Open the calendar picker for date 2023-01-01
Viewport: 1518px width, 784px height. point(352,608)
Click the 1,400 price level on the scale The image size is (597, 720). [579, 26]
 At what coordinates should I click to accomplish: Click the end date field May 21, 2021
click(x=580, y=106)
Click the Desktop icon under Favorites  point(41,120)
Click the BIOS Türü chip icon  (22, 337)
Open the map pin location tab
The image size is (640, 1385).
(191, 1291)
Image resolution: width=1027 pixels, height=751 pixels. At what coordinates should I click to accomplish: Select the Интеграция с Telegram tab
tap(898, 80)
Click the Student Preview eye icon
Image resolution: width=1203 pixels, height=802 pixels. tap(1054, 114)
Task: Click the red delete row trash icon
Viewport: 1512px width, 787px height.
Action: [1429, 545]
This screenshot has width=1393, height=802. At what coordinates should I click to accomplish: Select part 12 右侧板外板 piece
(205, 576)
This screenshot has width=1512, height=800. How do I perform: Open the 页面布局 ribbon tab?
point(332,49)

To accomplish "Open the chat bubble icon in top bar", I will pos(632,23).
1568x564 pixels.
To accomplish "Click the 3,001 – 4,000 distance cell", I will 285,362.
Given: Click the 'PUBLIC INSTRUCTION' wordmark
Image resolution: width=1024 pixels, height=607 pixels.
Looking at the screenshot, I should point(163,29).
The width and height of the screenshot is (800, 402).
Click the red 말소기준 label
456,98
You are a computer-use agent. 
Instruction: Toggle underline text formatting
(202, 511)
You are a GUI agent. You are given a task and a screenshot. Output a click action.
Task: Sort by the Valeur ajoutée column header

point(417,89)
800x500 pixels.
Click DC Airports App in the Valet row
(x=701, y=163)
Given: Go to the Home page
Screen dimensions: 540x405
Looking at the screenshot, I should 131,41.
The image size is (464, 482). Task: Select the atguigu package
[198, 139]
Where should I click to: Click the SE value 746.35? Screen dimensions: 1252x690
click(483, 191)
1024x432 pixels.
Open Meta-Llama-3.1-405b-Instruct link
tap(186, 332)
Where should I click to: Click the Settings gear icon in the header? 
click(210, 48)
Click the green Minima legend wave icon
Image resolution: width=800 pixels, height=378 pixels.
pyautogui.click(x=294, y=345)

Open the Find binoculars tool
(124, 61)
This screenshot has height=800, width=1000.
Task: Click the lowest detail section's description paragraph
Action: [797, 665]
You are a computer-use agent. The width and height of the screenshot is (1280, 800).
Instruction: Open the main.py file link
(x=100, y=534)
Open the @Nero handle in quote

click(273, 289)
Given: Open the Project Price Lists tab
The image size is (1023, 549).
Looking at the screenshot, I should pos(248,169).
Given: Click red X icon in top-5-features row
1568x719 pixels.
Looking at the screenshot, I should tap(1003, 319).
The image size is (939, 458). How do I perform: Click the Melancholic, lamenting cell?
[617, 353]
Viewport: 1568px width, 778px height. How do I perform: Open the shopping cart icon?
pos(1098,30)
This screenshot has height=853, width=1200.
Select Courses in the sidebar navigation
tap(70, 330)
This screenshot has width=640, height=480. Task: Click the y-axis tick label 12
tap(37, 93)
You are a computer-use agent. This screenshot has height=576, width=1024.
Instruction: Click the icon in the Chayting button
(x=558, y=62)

Work to be completed
Scan the material above for the string "will", and copy every line where it is found.

Solution
To accomplish "Open the chat bubble icon in top bar", I will pos(632,23).
To accomplish "Click the 3,001 – 4,000 distance cell", I will 285,362.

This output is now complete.